*** PAGE EXTRACT Section Begins ***
Unifor director Gavin McGarrigle, who represents about 400 drivers, said companies are “thumbing their nose” at the 14-point action plan devised to get cargo flowing again after drivers walked off the job for weeks.
“They have their wild west mentality and they just think that if there’s a loophole they’ll jump through it as quick as possible,” he told reporters after a nearly two-hour meeting with the federal and provincial transportation ministers.
“The trucking companies need to realize the days of game playing are over and its time to step up to the plate.”
Workers don’t want to withdraw services again, McGarrigle said, but noted members are still in a legal strike position.
Manny Dhillon, who represents about 1,200 members the United Truckers’ Association of B.C., said drivers have become increasingly frustrated over rates owed since early April.
“They’re pretty angry,” he said, arguing 12 of the action plan’s 14 points have not come to fruition. “It’s really getting hard to calm people down out there.”
The meeting was held two weeks after the representatives walked away from weekly two-hour talks that they contend were showing no progress, despite the March deal.
Even before Monday’s meeting, a spokeswoman for the federal transportation minister said in a statement that Lisa Raitt has been working with her provincial counterpart to ensure “the necessary steps” are taken to pay truckers. No detail on when or how that might happen was provided.
The truckers say other issues that have yet to be resolved include an oversupply of trucks in the industry, truck licencing problems and a concern the auditing system is not independent from the port.
But they also say some improvements have been made, including the p[ayment of more than $1 million in waiting fees and the outfitting of fleets with GPS systems.
*** PAGE EXTRACT Section Ends ***
*** DATASET CONTENT Section Begins ***
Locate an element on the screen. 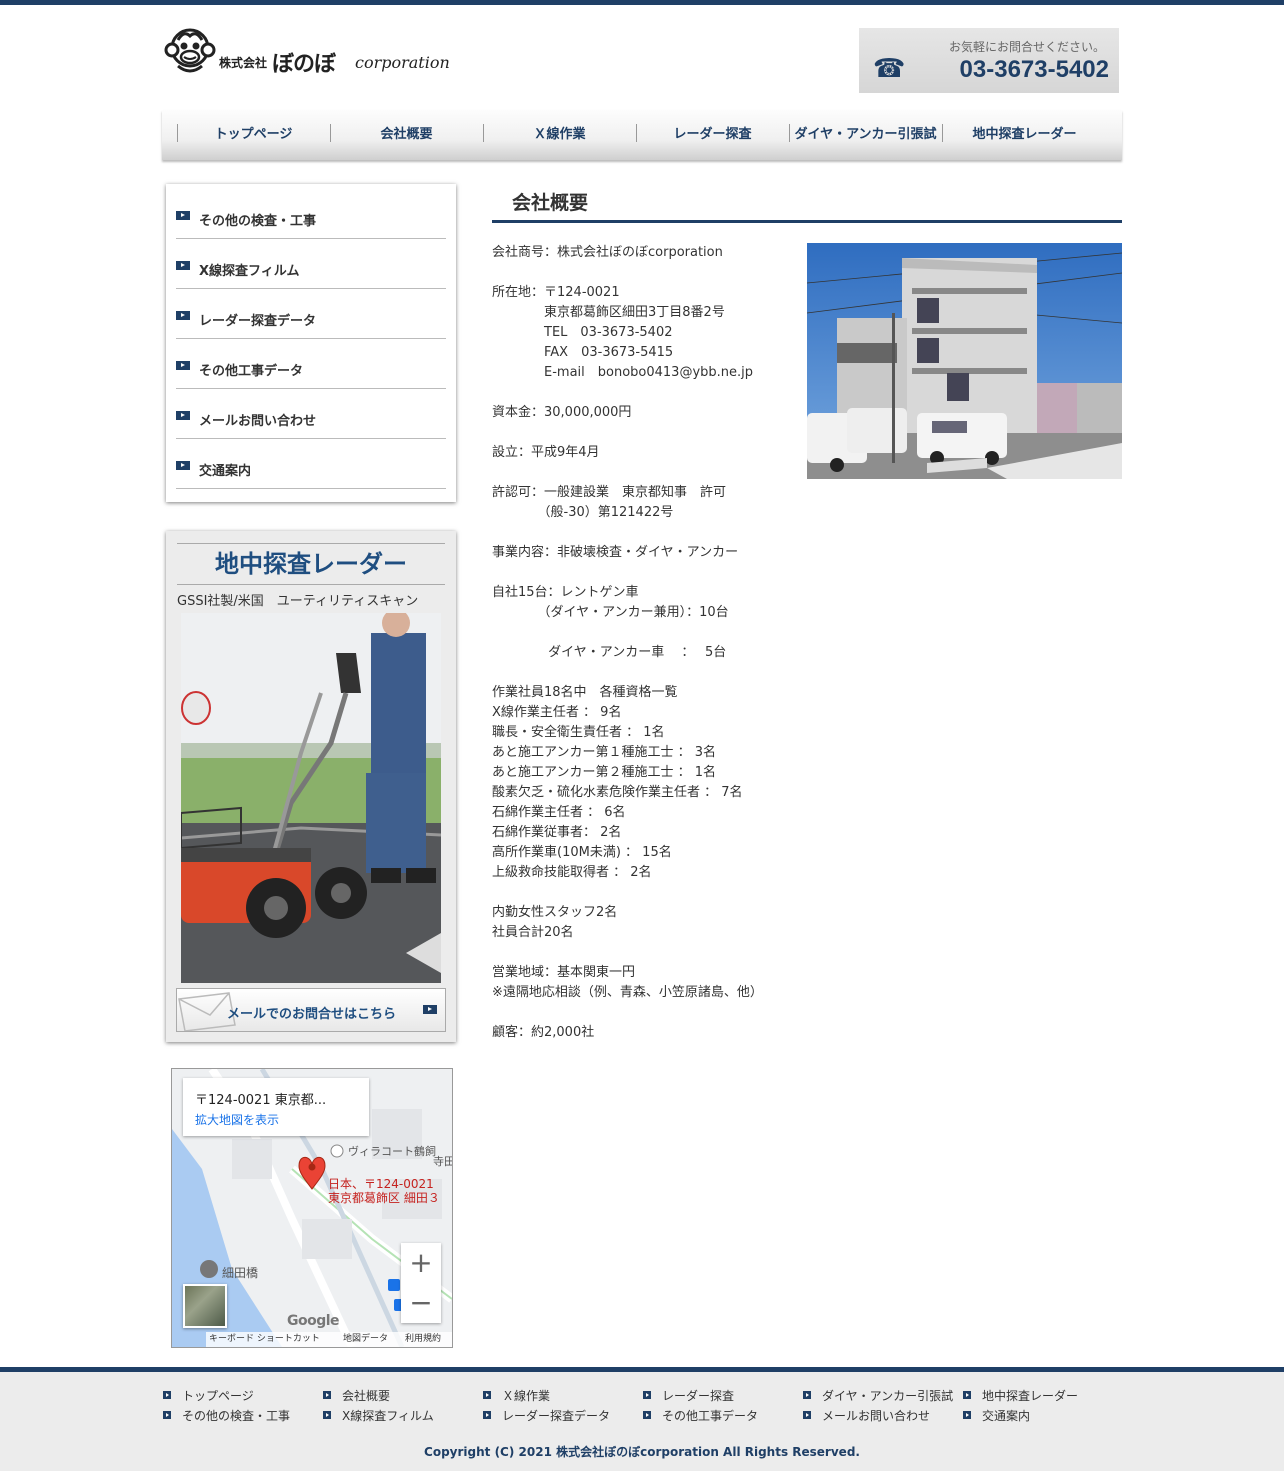 The width and height of the screenshot is (1284, 1471). info-line: E-mail bonobo0413@ybb.ne.jp is located at coordinates (623, 372).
*** DATASET CONTENT Section Ends ***
◆ EXERCISE INSTRUCTIONS: Transcribe the passage of the truckers' dispute text above from "Unifor director Gavin" up to and including "legal strike position.".

◆ RESULT OF THE EXERCISE:
Unifor director Gavin McGarrigle, who represents about 400 drivers, said companies are “thumbing their nose” at the 14-point action plan devised to get cargo flowing again after drivers walked off the job for weeks.
“They have their wild west mentality and they just think that if there’s a loophole they’ll jump through it as quick as possible,” he told reporters after a nearly two-hour meeting with the federal and provincial transportation ministers.
“The trucking companies need to realize the days of game playing are over and its time to step up to the plate.”
Workers don’t want to withdraw services again, McGarrigle said, but noted members are still in a legal strike position.